Sarebbe ora che venisse riconosciuta la dignità dei difensori degli animali e che le critiche loro rivolte fossero più saggiamente dirette a ben altri soggetti.
di
Antonella De Paola |
Oltre a dover affrontare la miriade di difficoltà che ogni battaglia immancabilmente comporta, chi si occupa di diritti animali deve spesso difendersi anche dalla sgradevole accusa secondo la quale, invece di dedicarsi ai problemi dei nostri simili, gli unici realmente degni di attenzione, egli sprecherebbe il suo tempo e le sue capacità in attività eticamente inaccettabili. In pratica, difendersi dall’ accusa di essere un individuo immorale: non solo insensibile alle sofferenze del genere umano, cosa tutto sommato tollerabile, ma persino attento al benessere delle “bestie”, da molti evidentemente considerate ancora alla stregua di quegli esseri immondi di cui si legge negli antichi testi sacri.
Il concetto viene normalmente espresso sinteticamente con una delle seguenti frasi, usate alternativamente a seconda dei casi ma pronunciate sempre con lo stesso tono denigratorio e colpevolizzante: “… con tutti i bambini che muoiono di fame…. con tutti i problemi che ci sono al mondo… invece di pensare alle cose serie… “.

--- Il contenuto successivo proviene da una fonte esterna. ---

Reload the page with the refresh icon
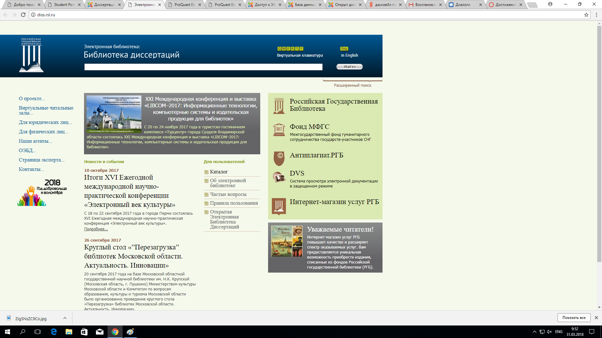602x338 pixels. point(23,15)
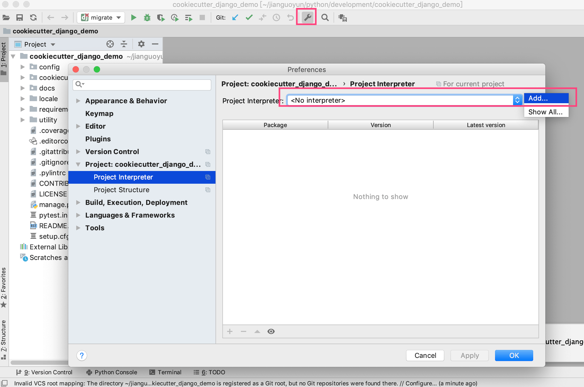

I più generosi nei confronti dei non-umani arrivano ad ammettere che gli animali sono vittime innocenti di molti e gravi maltrattamenti ma si affrettano poi a dire che, comunque, è giusto occuparsi prima di tutto dei problemi umani e poi, una volta risolti questi…. Un modo elegante ed ipocrita per negare i diritti animali tout court visto che è evidente a chiunque che i problemi dell’umanità esisteranno fino a che esisterà il mondo.

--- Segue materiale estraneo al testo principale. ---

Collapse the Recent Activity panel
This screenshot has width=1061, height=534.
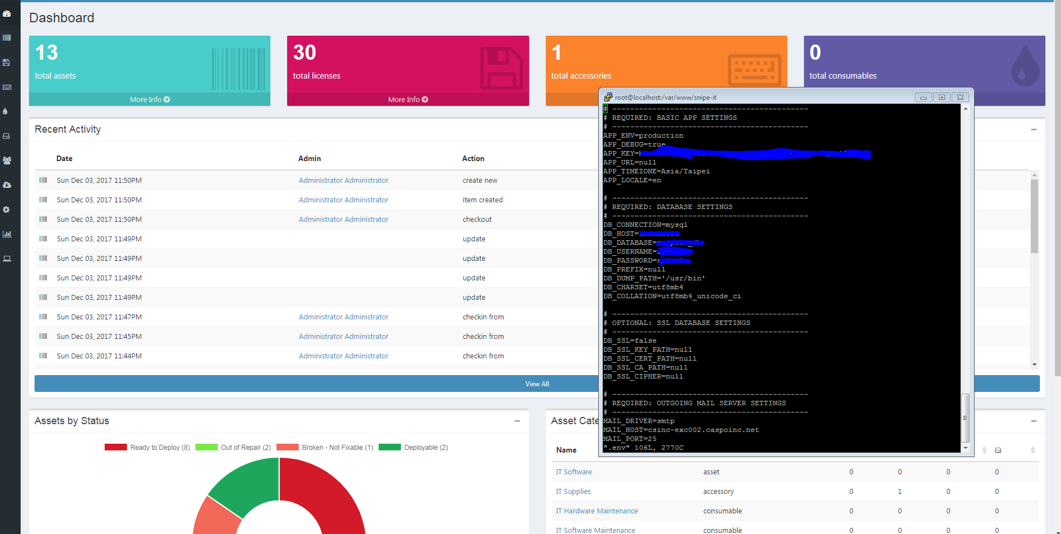[x=1035, y=129]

Curiosamente, pur occupandosi di animali a tempo pieno, veterinari e toelettatori sono viceversa giustamente considerati lavoratori come tutti gli altri. Ma se le accuse agli animalisti di cui sopra fossero fondate, non dovrebbero essere immorali anche le loro attività visto che in questo disgraziato mondo ci sono milioni di esseri umani che non godono della minima assistenza? O forse dedicarsi agli animali per motivi di lucro rende morale ciò che per sua natura non lo sarebbe? O magari è indecente solo occuparsi degli animali “di nessuno”, che sono e devono continuare ad essere oggetti per il nostro uso e consumo?

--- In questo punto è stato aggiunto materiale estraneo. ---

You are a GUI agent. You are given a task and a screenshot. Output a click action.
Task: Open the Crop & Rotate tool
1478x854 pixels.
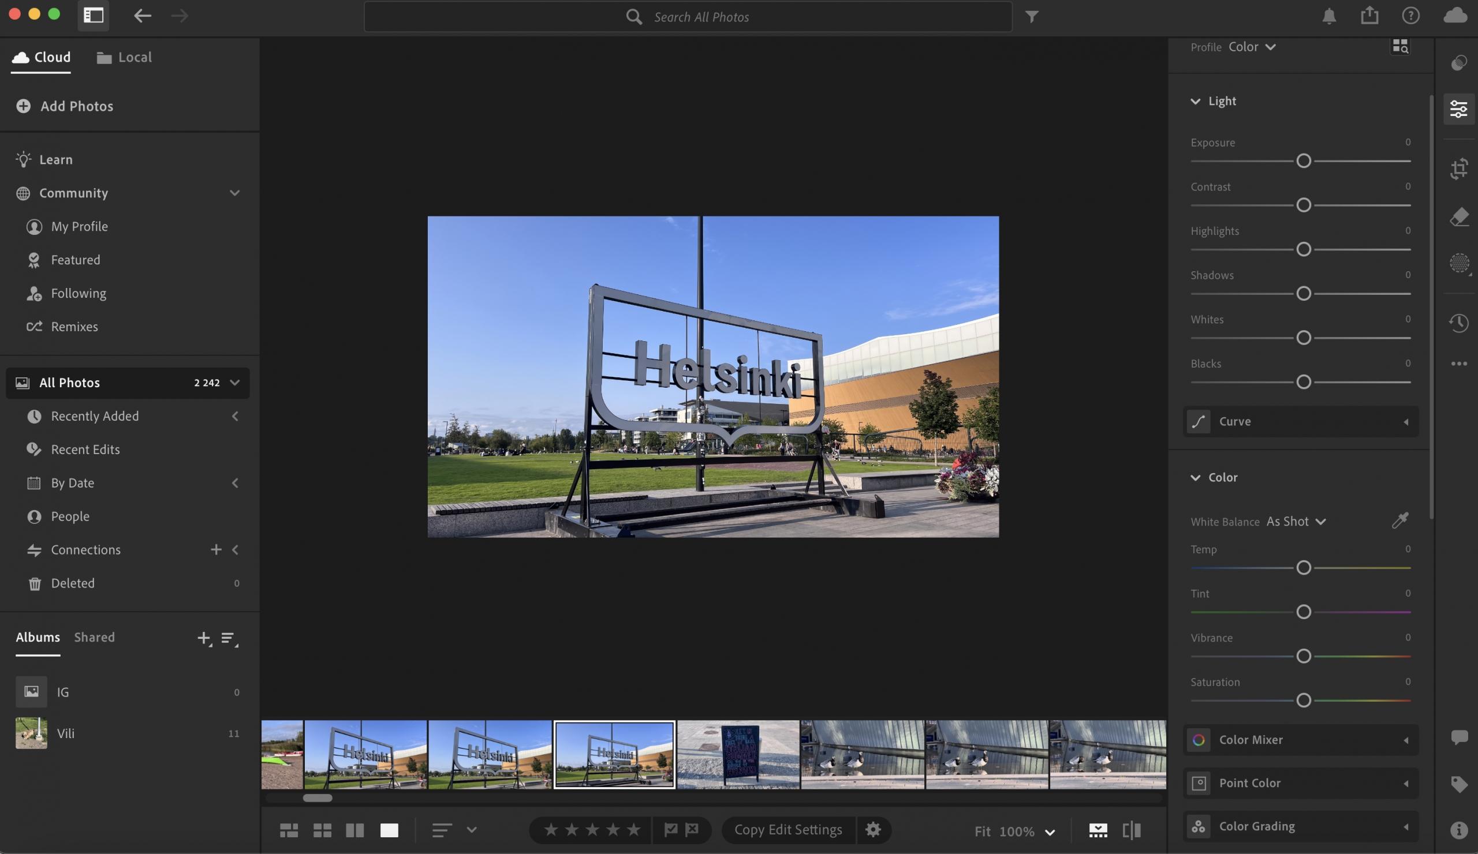click(x=1459, y=169)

Premesso che chi si batte per i diritti animali spesso lo fa proprio perché è tanto sensibile alla sofferenza altrui da riuscire a riconoscerla anche negli esseri più deboli e bistrattati (mentre altrettanto non si può dire di molte pie persone), rimane il fatto che ognuno di noi è istintivamente portato, per sua naturale propensione o per il bagaglio di esperienze accumulato nel corso della sua esistenza, verso certi interessi piuttosto che verso altri. I religiosi la chiamano “vocazione”, i laici “passione” ma, comunque la vogliamo chiamare, la dedizione a tutto ciò che tende a migliorare il mondo e l’esistenza dei suoi svariati abitanti non può che essere giudicata con rispetto. Tanto più se questo impegno viene portato avanti in maniera del tutto disinteressata.
A nessuno viene in mente di criticare chi dedica il suo tempo libero alla cura degli anziani abbandonati per il fatto che non si impegna anche a combattere il mondo della prostituzione; né ci sogniamo di biasimare un volontario della Croce Rossa se non si occupa anche dello sfruttamento dei lavoratori terzo mondiali. Analogamente, sarebbe ora che venisse riconosciuta la dignità dei difensori degli animali e che le critiche loro rivolte fossero più saggiamente dirette a ben altri soggetti.
Magari ai molti che, con il loro stile di vita, contribuiscono ad alimentare una società violenta ed ingiusta che premia truffatori, giocatori di calcio ed attricette in mutande; o magari alle tante persone “per bene” che sono pronte a gettare fango sull’impegno altrui ma che, da parte loro, non si occupano di alcunché essendo già impegnate a tempo pieno ad assicurarsi una vita più confortevole e vacanze più esotiche di quelle dei loro vicini di casa.